From Medscape, December 29, 2016: a report on research by Johns Hopkins University School of Medicine, Division of Rheumatology.  They are finally trying to treat the cause, and not the symptoms of disease, and recognizing that autoimmune diseases are actually collateral damage diseases or infections not previously connected, as I stated in my 2014 book, The Superlongevity Rx.  Just treating the symptoms with immunosuppressants is bad for your overall health, so I am extremely happy that they are looking to treat the cause for a change, thereby not contributing to your decline.

The research found a gram negative anaerobe, aggregatibacter actinomycetemcomitans (Aa) found in 62% of chronic periodontal (gum) disease cases is a probable cause of many, but not all, cases of rheumatoid arthritis.  This also suggests that there are also other causes, such as Staphylococcus aureus.  Both of these gum disease pathogens produce pore-forming toxins which poke holes in your cell membranes, allowing calcium to pour into them.
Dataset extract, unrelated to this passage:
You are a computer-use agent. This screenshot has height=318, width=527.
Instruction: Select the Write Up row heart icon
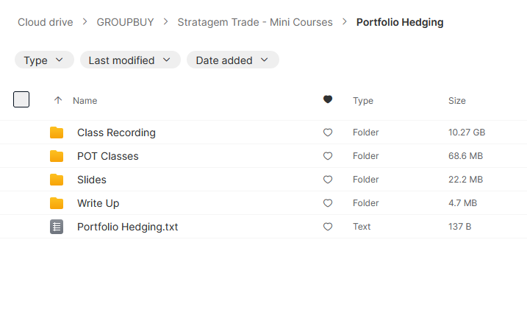coord(328,203)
This drives the activation of enzymes that mediate an amino acid conversion in your proteins, a process called hypercitrullination, which in turn induces antibody production against those proteins.  The antibodies cause those cells with the citrullination to be removed from your system.  These anticitrullination antibodies are a hallmark of rheumatoid arthritis.  They are associated with the erosive joint destruction seen in people with rheumatoid arthritis as well as chronic periodontal destruction.

What we thought was an unknown cause "autoimmune" disease, rheumatoid arthritis is turning out to be an infectious disease process with collateral damage, just like periodontal disease.  They are finding what was previously thought to be "periodontal only" disease organisms in the joints and elsewhere, gaining entrance via the blood supply.  

I cannot stress highly enough, the need to visit a dentist regularly to keep periodontal disease suppressed, or better, out of your system.  Be sure to find a dentist who rates diagnosing and treating gum disease as his/her priority for the sake of your health and longevity.